Tiga hari berlalu, sejak operasi pengangkatan peluru yang masuk ke dalam dada David berhasil dilakukan. Untungnya, timah panas itu tidak mengenai jantung David. Jika peluru yang ditembakkan oleh Toni itu meleset sedikit saja, mungkin nyawa David tidak akan bisa selamat. Dan sekarang, hanya tinggal menunggu waktu sampai kondisinya bisa menjadi lebih stabil dan pria tersebut bisa sadar dari tidur panjangnya selama tiga hari berturut-turut. Bahkan, Meira terus setia menunggui adik kesayangannya itu sepanjang hari tanpa mengenal lelah, hanya agar dia bisa menjadi yang pertama dilihat David begitu pria tersebut sadar nanti. Kalau tahu begini jadinya, mungkin saat itu Meira tidak akan mengizinkan David. Ia sangat tidak siap jika harus kehilangan David, yang merupakan adik kandungnya sekaligus anggota keluarga satu-satunya yang bisa ia percayai.
Kini, Meira tidak lagi bisa mempercayai Tuan Brawijaya. Pria tua itu bahkan tidak mau repot meluangkan sedikit waktunya hanya untuk menjenguk David, yang tentunya sedang sangat membutuhkan dukungan dan semangatnya agar bisa cepat pulih. Seakan-akan, apa yang sedang dialami oleh David saat ini bukanlah hal penting untuknya. Padahal, pria itu jelas-jelas merupakan darah dagingnya sendiri, namun Tuan Brawijaya seperti tidak memiliki belas kasihan atau perasaan bersalah sama sekali. Sehingga Meira sadar, bahwa tidak lagi mempercayai Papinya adalah keputusan terbaik yang bisa ia ambil untuk saat ini dan seterusnya. Dirinya berjanji tidak akan membiarkan David kembali terluka karena harus terlibat dalam rencana busuk Tuan Brawijaya itu. Tidak akan.
Lantas, wanita cantik tersebut menghela napasnya dengan berat, sambil telaten menyeka tiap sela-sela jari David menggunakan lap basah yang disediakan oleh perawat rumah sakit tadi. Ia membersihkan setiap bagian tangan adiknya, tanpa tersisa kotoran sedikit pun. David adalah orang yang sangat suka kebersihan dan kerapihan, sehingga Meira ingin ketika ia bangun nanti, pria itu tetap bisa merasa nyaman karena tubuhnya sudah dibersihkan. Akan tetapi, pergerakan Meira mesti terinterupsi, tatkala kedua matanya menangkap pergerakan salah satu jari David yang secara tiba-tiba. Membuatnya terkejut bukan main, dan langsung menoleh pada wajah pucat David.

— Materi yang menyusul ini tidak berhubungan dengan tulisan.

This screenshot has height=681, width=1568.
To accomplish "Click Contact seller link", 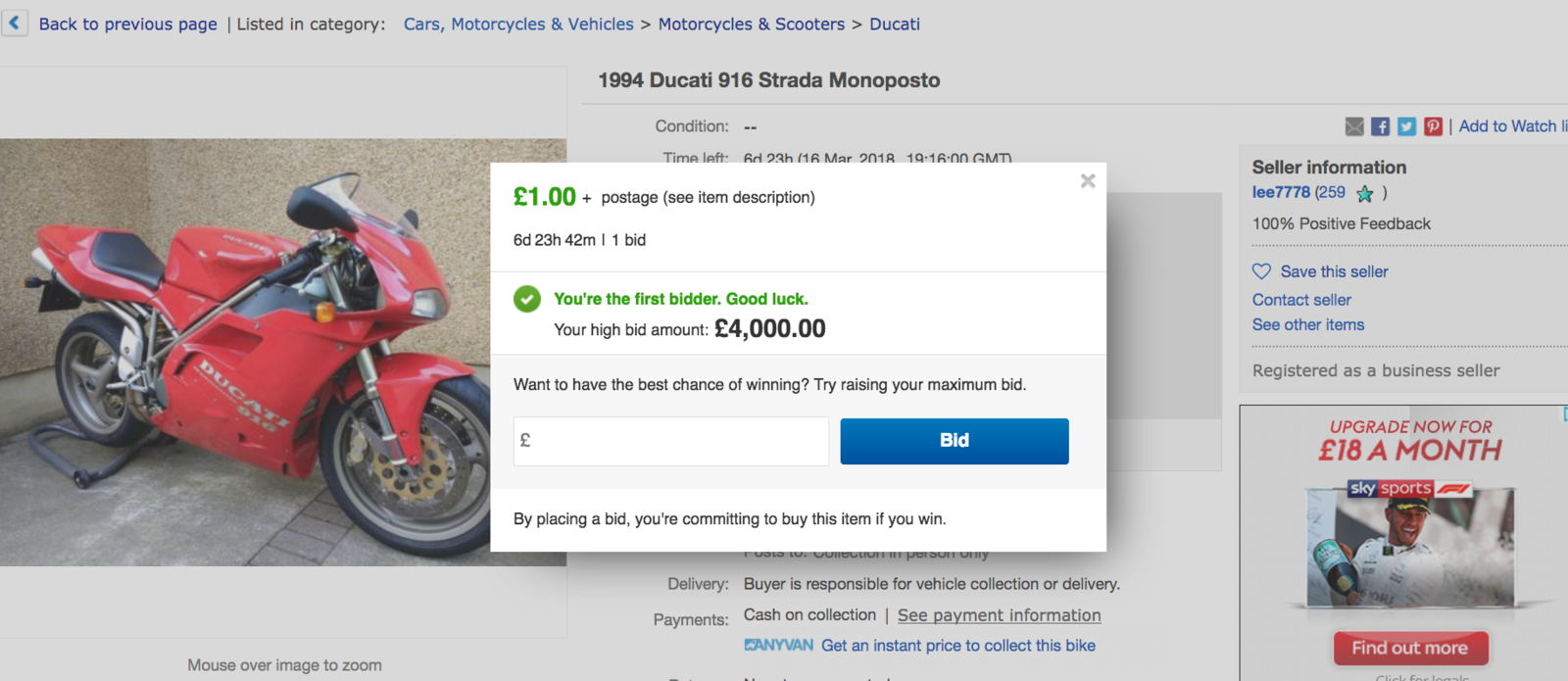I will click(x=1301, y=300).
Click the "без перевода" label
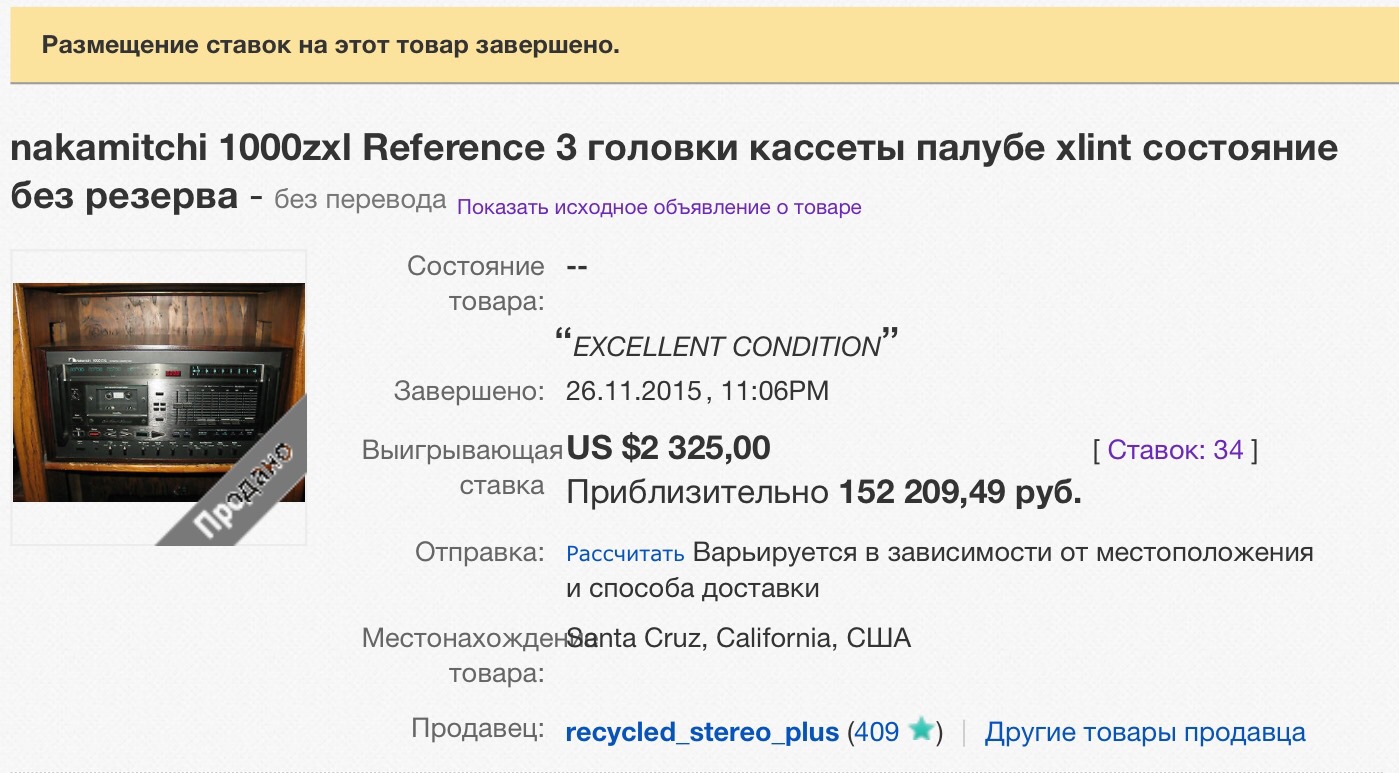 tap(360, 200)
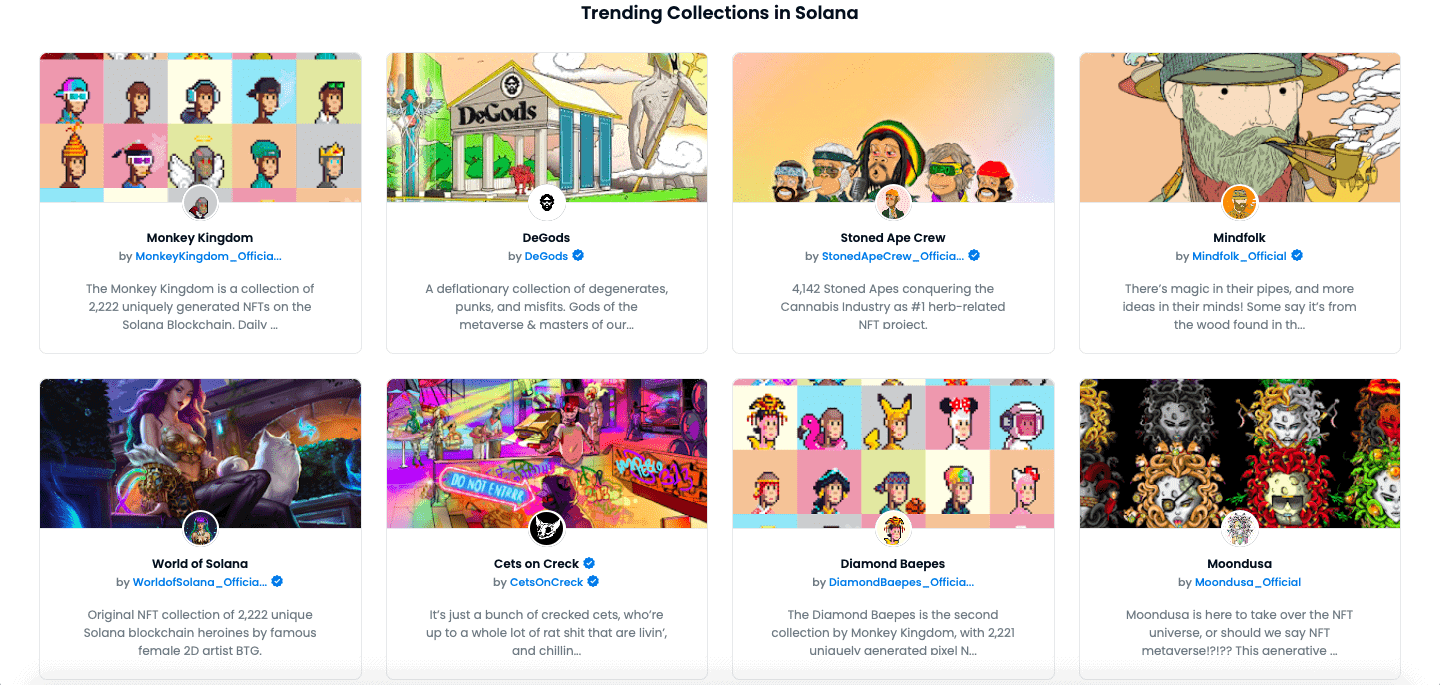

Secara perlahan, kedua mata David terbuka. Cahaya dari lampu yang begitu terang menusuk tepat ke dalam matanya, sehingga ia butuh penyesuaian sebelum akhirnya bisa membuka matanya tersebut sepenuhnya. Lalu, ketika berhasil, ia menarik napas dalam untuk mengisi rongga dadanya yang terasa sesak, baru kemudian mengalihkan pandangan ke arah sang kakak yang tengah memperhatikan dirinya dengan terkejut, “D-david? Kamu udah sadar?”
“Kak…”
Meira tidak kuasa menahan tangis harunya, begitu ia bisa kembali mendengar suara David setelah tiga hari berturut-turut tidak sadarkan diri. Reflek, ia memeluk tubuh David untuk sesaat, menunjukkan betapa cemas dirinya saat ini. Dan nyatanya, David turut menyunggingkan satu senyum, sedangkan satu tangannya bergerak dengan sangat pelan menepuk-nepuk punggung sang kakak dengan lembut. Seolah sedang meyakinkan Meira bahwa dirinya sudah dalam keadaan yang baik-baik saja saat ini.
Selang beberapa detik kemudian, Meira pun menjaukan tubuhnya. Ia menyeka air mata yang mengalir begitu saja dari sudut matanya, lalu mengelus rambut David dengan sayang, “Sebentar, ya. Kakak panggilin dokter supaya kamu bisa diperiksa lebih dulu.”
Kepala David mengangguk dengan sangat pelan, lantas tetap membiarkan kakaknya memberikan ketenangan dan rasa nyaman melalui elusan pada tiap helai rambutnya. Sedangkan dalam diam, ia ikut merasa lega. Mustahil bagi dirinya untuk bisa melupakan rasa sakit dan tidak berdaya yang menjalar pada tubuhnya ketika Toni tiba-tiba saja menembak dadanya begitu saja. Bahkan, rasa nyeri dan sakit itu masih terasa, meski ia sendiri tidak tahu sudah berapa lama waktu yang ia lewati selama ia tidak sadarkan diri.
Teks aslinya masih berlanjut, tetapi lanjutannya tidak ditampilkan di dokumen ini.